A long time has gone without me writing a single post, and, to be honest, I have not been thinking a lot about cosmetic surgery companies, recently. The credit crunch is already taking care of them quite well, and patients are getting smarter. What dragged me out of my silent, relaxed state is an interesting change on one of the most popular forums about cosmetic surgery. I always wanted to write, even better I wanted to scream something about the fake posts on public forums on the web, but I never did, because at the end if you are so naive that you trust them as a source of reliable information then there is very little I can do to help.
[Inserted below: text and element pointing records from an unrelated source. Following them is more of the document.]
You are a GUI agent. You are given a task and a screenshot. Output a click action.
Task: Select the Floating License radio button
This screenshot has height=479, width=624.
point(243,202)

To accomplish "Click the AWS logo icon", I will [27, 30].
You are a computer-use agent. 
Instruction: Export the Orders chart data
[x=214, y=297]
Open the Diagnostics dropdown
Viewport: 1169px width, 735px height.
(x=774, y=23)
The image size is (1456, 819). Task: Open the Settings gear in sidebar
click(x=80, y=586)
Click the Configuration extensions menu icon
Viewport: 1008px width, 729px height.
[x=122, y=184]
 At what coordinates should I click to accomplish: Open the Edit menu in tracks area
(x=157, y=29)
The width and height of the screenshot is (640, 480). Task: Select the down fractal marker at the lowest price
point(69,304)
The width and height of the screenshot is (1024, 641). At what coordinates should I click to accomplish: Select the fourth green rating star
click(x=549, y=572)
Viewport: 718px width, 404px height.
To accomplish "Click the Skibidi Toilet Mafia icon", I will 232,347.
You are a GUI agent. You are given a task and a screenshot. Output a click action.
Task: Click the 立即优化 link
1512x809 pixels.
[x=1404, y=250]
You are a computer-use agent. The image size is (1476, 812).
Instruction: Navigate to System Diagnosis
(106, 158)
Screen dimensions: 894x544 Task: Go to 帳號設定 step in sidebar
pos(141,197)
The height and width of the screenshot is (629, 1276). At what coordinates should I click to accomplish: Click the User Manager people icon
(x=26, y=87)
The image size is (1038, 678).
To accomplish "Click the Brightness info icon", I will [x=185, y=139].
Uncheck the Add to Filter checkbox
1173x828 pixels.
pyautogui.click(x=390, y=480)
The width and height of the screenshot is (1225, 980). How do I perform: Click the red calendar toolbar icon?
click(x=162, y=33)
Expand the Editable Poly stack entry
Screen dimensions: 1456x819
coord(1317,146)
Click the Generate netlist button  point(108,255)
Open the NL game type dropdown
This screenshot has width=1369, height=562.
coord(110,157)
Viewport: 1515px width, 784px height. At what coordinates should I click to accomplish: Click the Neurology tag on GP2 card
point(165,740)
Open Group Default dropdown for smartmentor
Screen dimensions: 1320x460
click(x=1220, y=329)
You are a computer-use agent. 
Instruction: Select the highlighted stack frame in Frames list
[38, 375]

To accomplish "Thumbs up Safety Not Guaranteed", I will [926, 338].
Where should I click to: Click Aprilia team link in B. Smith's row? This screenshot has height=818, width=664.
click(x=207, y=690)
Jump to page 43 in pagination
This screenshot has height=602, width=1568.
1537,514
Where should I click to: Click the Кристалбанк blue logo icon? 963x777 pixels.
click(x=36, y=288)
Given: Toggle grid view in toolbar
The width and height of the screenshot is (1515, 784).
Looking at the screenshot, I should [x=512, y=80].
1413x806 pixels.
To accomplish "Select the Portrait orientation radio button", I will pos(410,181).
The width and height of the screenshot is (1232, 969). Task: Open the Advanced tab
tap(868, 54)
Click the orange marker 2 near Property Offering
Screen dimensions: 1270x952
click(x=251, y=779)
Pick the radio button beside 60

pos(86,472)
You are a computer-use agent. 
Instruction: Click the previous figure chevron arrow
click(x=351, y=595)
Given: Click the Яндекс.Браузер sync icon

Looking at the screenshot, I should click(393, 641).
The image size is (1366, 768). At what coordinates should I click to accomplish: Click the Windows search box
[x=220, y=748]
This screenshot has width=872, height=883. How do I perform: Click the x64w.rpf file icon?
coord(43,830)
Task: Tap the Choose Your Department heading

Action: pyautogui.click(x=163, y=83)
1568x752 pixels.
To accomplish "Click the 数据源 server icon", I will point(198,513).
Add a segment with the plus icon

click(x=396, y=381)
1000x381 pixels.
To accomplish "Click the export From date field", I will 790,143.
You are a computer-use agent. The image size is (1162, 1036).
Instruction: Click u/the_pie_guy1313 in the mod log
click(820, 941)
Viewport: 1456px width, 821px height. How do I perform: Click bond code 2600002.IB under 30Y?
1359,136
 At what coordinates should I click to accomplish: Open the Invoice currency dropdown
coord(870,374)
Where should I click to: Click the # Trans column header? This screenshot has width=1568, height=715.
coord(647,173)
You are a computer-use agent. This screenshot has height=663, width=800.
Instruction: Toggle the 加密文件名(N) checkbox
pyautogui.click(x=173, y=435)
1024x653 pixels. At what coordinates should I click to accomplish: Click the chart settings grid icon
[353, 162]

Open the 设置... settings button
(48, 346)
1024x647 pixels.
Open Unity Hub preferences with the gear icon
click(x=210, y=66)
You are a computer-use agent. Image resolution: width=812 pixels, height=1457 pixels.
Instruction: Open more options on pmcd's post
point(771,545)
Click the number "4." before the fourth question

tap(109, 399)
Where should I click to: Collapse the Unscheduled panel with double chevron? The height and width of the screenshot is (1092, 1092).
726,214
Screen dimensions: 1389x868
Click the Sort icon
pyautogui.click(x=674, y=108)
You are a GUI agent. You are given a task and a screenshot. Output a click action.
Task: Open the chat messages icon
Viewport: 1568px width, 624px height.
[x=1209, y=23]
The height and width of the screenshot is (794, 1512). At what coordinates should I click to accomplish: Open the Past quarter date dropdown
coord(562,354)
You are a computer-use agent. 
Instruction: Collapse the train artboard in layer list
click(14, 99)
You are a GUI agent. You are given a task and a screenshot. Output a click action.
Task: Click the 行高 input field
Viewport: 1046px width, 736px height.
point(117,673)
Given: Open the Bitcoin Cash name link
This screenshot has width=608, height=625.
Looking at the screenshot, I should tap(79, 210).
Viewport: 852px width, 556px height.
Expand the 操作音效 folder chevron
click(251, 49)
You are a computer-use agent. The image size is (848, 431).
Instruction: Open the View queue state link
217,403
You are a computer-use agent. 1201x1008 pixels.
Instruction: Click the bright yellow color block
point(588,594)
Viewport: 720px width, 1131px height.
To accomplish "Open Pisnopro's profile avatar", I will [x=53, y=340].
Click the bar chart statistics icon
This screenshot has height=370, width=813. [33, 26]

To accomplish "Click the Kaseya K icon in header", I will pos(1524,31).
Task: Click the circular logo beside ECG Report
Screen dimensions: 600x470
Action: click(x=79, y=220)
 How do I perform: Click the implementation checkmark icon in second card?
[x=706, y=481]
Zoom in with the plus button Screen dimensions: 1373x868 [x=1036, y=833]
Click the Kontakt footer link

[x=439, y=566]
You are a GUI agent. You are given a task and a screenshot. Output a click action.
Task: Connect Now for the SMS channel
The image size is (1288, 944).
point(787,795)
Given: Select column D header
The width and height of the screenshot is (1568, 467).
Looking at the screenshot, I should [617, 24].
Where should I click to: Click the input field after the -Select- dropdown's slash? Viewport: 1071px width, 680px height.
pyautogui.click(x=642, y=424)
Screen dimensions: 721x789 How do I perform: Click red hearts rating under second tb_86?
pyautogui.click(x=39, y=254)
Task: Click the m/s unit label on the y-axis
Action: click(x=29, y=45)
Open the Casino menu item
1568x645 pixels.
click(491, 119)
This particular forum, anyway, has always been clogged with two types of posts: on one side there were wonderful descriptions of that surgeon or that company, on the other end some very unhappy patients were writing about their sad experiences shouting offences without proof and control, often risking legal action. I’ve even heard of some surgeons asking their wives to post full time under different screen names, and apparently this ‘home-made’ promotion technique works like a charm (I am sorry if this look biased against women: I am sure the trick would work even if a female surgeon asked her husband to write fake posts from the kitchen, but the poor man would probably have to pretend to be a female, as there is almost no sign of posts from males on breast enlargement, and I don’t think they would be highly rated anyway).

For a long time, this sort of Nash equilibrium in commercial cosmetic surgery (if you are new to Game Theory you can read more about Nash equilibrium here on Wikipedia) has been happily maintained with unhappy patients shouting their complaints justĀ  to be immediately buried under 200 positive posts from the people of the very companies they were complaining about. I am assuming companies also had a lot of fun posting fake stories about each other, in a never ending battle that ended up creating a grand total of 87.199 posts (as of today). To give you an idea of how disproportionate this is to the reality of web forums, on the same web site the ‘Overweight and obesity’ forum counts only 95 posts, and the ‘Cellulitis and stretch marks’ one barely reaches 114. In my opinion, it doesn’t take a genius to figure out that too many people have been spending the best part of their lives writing useless posts on the web.

Apparently, the Nash equilibrium has been recently altered, and one of the three or four big cosmetic surgery companies in the UK apparently invited the owners of the forum to remove any reference to their name, from all the posts. This is interesting, because such a suicidal move also instantly killed all the positive posts that were available on the forum. If you ask me, it was just becoming impossible to keep writing so many fake posts to cover the bad ones, or maybe one of the competitors recently hired somebody from India just to post full time against that particular company. Anything goes, really. I would kindly suggest to avoid using a public forum as a source of reliable information, but I feel that some of the posts are real fun, and an entire literature about ‘dedicated’ patient coordinators and ‘skilled’ surgeons should be saved for posterity (hopefully the Wellcome collection may decide to put them in a new exhibition, together with the Pipe of Peace or the Fakir’s sandals).